(Data records)
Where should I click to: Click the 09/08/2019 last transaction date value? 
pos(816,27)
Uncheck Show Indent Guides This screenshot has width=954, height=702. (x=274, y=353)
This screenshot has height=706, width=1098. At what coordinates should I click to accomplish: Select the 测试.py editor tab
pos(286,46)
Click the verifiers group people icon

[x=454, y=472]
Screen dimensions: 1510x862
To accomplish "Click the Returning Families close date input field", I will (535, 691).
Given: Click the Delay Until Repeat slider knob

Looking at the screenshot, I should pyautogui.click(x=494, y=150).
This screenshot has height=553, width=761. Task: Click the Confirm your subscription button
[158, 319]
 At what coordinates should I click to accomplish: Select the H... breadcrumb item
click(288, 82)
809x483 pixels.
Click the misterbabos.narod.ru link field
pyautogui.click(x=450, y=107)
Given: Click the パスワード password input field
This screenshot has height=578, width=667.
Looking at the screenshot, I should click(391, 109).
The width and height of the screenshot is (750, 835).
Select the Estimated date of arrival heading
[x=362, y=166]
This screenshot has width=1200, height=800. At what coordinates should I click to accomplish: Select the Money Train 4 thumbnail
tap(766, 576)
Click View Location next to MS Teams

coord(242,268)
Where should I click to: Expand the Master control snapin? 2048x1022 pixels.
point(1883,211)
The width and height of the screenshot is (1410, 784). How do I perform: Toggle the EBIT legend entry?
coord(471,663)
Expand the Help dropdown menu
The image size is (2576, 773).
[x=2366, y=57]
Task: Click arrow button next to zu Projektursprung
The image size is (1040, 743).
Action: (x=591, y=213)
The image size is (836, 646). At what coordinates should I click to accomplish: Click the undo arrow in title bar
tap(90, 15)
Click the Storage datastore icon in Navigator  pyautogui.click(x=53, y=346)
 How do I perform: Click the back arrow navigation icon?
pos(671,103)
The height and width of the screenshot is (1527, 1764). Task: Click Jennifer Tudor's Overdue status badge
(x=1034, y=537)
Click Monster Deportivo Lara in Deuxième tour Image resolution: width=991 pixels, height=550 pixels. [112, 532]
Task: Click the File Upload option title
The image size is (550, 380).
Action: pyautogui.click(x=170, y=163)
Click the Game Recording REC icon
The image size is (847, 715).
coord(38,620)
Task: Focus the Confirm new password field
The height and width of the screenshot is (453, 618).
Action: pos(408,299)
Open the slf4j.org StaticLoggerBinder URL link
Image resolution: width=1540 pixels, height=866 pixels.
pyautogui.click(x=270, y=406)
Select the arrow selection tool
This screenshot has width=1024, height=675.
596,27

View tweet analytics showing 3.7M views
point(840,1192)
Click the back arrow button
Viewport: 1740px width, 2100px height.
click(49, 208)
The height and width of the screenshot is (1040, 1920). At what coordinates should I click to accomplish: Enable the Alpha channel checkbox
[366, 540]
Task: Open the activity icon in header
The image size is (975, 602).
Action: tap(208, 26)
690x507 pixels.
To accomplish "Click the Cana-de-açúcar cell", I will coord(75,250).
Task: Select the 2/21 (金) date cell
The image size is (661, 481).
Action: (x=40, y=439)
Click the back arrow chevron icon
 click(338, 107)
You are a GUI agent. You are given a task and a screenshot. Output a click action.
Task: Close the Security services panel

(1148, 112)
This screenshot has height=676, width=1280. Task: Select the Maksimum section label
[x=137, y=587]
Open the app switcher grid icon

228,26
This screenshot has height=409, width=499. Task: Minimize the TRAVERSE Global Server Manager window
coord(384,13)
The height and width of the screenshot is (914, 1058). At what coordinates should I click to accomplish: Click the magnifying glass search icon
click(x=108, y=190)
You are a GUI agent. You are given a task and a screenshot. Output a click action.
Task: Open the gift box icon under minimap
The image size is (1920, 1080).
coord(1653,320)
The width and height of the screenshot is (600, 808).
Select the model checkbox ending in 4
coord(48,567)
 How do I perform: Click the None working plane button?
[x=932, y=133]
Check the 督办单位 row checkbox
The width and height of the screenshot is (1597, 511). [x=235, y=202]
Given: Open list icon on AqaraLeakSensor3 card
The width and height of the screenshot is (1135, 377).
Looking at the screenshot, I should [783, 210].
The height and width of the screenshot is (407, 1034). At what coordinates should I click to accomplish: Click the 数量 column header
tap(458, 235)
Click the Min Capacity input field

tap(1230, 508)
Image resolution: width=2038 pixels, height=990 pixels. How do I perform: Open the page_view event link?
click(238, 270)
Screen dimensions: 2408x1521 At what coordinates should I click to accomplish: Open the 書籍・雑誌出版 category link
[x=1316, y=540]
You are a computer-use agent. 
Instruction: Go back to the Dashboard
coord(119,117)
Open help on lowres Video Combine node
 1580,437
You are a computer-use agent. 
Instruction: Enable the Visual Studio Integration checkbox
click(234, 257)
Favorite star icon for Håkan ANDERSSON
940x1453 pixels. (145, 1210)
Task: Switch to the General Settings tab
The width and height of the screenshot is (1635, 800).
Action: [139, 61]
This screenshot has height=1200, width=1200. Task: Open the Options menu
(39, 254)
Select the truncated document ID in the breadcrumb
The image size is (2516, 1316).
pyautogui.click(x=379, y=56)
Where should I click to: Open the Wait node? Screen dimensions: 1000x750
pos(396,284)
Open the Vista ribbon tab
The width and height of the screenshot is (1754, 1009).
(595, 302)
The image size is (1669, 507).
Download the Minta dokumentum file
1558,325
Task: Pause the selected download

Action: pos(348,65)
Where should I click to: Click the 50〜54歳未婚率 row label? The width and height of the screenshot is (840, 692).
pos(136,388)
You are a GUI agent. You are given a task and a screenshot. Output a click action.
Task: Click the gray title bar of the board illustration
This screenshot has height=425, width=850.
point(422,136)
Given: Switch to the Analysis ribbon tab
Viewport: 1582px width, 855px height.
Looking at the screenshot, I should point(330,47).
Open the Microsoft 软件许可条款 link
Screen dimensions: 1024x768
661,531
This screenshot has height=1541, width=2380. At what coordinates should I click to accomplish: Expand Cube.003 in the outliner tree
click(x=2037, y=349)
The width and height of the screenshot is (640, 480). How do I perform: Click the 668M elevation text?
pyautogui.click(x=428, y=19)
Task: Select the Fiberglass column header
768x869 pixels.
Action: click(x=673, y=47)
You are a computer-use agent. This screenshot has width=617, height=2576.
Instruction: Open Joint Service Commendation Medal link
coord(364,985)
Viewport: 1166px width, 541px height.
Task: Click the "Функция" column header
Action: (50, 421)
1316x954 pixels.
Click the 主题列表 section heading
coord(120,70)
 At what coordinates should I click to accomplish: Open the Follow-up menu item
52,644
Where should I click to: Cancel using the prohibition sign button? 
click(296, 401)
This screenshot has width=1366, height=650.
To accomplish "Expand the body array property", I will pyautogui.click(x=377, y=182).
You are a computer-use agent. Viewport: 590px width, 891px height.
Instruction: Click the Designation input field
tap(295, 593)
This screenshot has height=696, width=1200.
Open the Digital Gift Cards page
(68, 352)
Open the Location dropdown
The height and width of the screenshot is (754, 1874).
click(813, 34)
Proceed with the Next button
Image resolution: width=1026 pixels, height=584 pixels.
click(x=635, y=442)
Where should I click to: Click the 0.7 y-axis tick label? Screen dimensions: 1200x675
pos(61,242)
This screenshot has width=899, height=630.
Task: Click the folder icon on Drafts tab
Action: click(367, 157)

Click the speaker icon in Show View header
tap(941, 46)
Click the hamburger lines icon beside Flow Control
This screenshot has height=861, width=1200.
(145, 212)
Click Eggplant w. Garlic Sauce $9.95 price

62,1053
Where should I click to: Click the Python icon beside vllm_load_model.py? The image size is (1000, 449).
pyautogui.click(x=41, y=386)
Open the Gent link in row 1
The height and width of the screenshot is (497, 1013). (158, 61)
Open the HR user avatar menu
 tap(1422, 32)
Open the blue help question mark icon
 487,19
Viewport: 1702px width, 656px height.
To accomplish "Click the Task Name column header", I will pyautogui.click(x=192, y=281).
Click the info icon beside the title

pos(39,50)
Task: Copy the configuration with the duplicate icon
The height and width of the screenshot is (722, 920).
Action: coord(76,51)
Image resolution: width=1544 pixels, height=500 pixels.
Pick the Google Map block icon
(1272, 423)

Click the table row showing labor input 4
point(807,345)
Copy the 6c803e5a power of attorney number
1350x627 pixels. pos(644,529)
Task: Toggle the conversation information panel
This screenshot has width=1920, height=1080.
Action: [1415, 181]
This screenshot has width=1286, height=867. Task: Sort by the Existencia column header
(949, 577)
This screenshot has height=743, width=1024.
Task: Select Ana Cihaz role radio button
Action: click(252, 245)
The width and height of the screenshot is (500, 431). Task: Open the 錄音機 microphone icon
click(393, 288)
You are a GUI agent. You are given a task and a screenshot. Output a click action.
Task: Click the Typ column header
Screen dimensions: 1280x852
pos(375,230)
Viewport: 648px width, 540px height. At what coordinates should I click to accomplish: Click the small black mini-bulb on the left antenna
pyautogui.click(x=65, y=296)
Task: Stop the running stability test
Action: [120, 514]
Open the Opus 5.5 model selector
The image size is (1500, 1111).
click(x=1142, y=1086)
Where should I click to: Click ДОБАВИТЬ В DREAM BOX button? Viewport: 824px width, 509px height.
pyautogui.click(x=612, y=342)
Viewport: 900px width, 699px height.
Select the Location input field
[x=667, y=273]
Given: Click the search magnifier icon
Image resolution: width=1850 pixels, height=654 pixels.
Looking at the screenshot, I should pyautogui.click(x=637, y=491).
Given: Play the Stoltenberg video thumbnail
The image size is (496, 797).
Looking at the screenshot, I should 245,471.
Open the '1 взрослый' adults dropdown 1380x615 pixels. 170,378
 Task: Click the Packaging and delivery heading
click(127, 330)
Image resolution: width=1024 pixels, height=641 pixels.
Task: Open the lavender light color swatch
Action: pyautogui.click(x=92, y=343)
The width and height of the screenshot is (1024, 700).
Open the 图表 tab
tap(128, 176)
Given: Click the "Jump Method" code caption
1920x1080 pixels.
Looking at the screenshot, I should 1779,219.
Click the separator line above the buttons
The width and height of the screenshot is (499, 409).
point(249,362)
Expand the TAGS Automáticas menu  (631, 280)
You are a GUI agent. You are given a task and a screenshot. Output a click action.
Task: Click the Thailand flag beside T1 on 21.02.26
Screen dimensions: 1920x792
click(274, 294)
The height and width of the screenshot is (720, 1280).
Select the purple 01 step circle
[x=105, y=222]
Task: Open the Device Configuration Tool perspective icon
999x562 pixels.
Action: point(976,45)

Exercise details: Rewrite the material starting at the line containing "Task: Open the activity icon in header" and ending at the line containing "Action: (x=40, y=439)", keeping the requests in place. Multiply each click coordinate in the answers by 1.95 and round it to a whole number, with halves rounded up.

Solution for this problem:
Task: Open the activity icon in header
The image size is (975, 602).
Action: tap(406, 51)
690x507 pixels.
To accomplish "Click the Cana-de-açúcar cell", I will coord(146,488).
Task: Select the 2/21 (金) date cell
The image size is (661, 481).
Action: (x=78, y=856)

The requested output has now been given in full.